§ **EXERCISE GOAL**
With pictures omitted, restate the data word for word.

╭─ SOURCE DATA

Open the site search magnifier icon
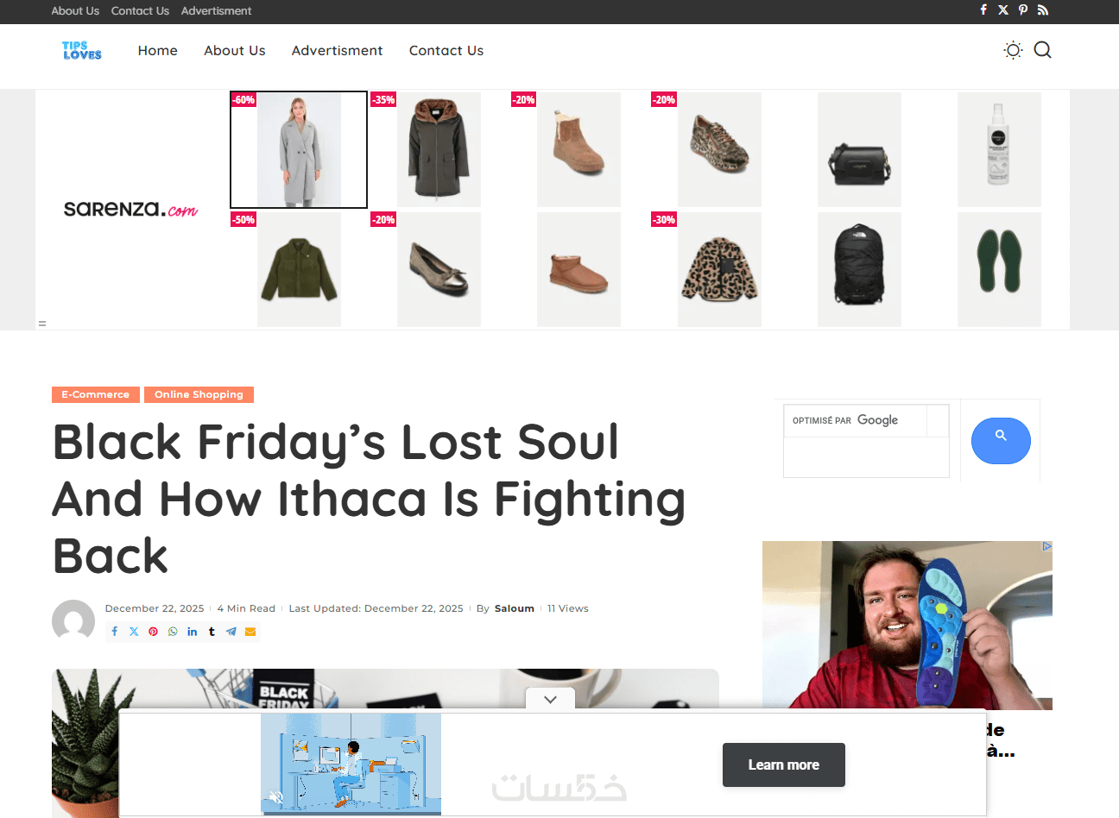Screen dimensions: 1119x818 click(1043, 50)
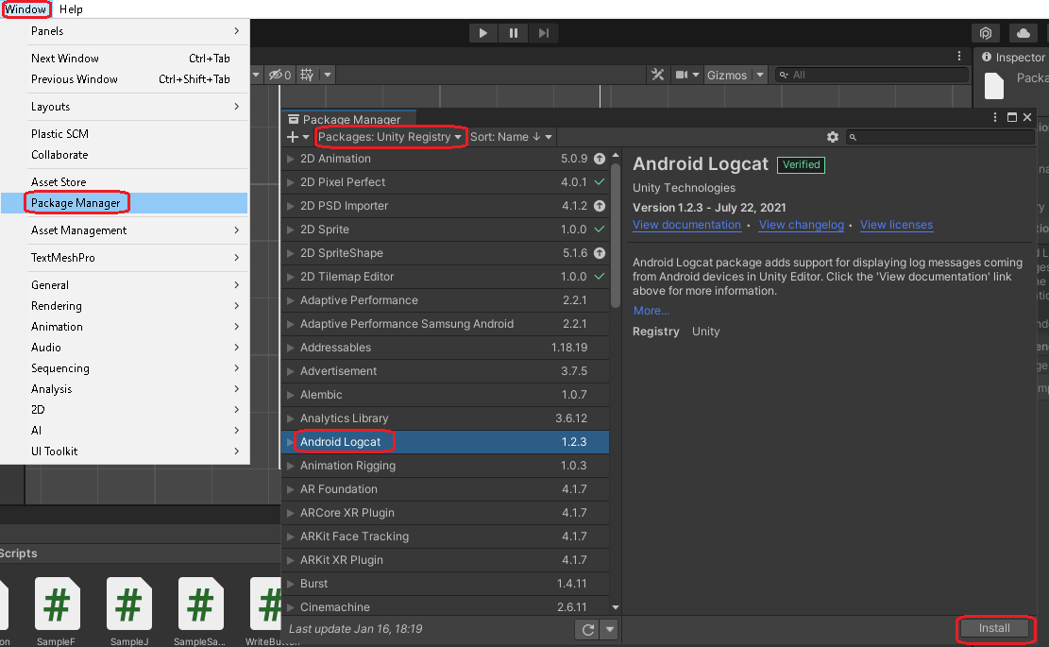Open the cloud services icon
Screen dimensions: 1049x647
1023,33
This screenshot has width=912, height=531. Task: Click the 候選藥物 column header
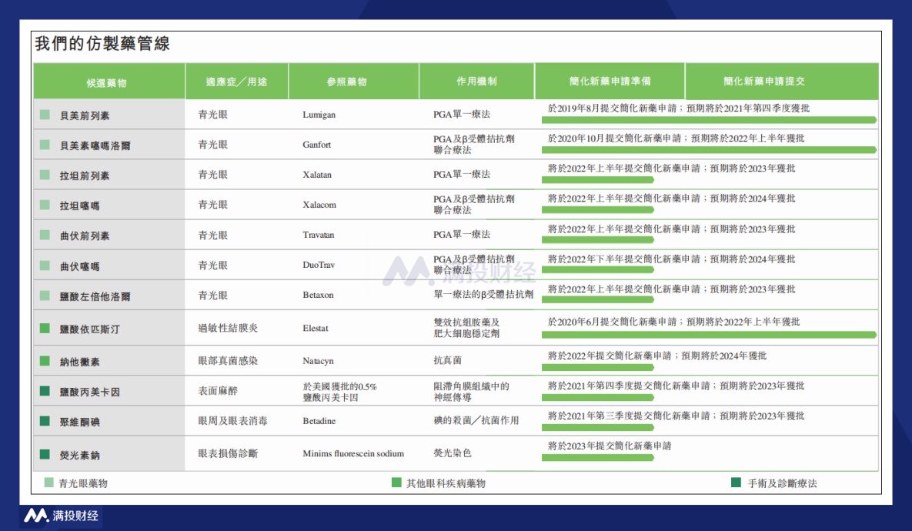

╰─

§ **EXERCISE ANSWER**
Open the site search magnifier icon
Screen dimensions: 1119x818 click(1043, 50)
Open the cloud services icon
Screen dimensions: 1049x647
1023,33
This screenshot has width=912, height=531. Task: Click the 候選藥物 column header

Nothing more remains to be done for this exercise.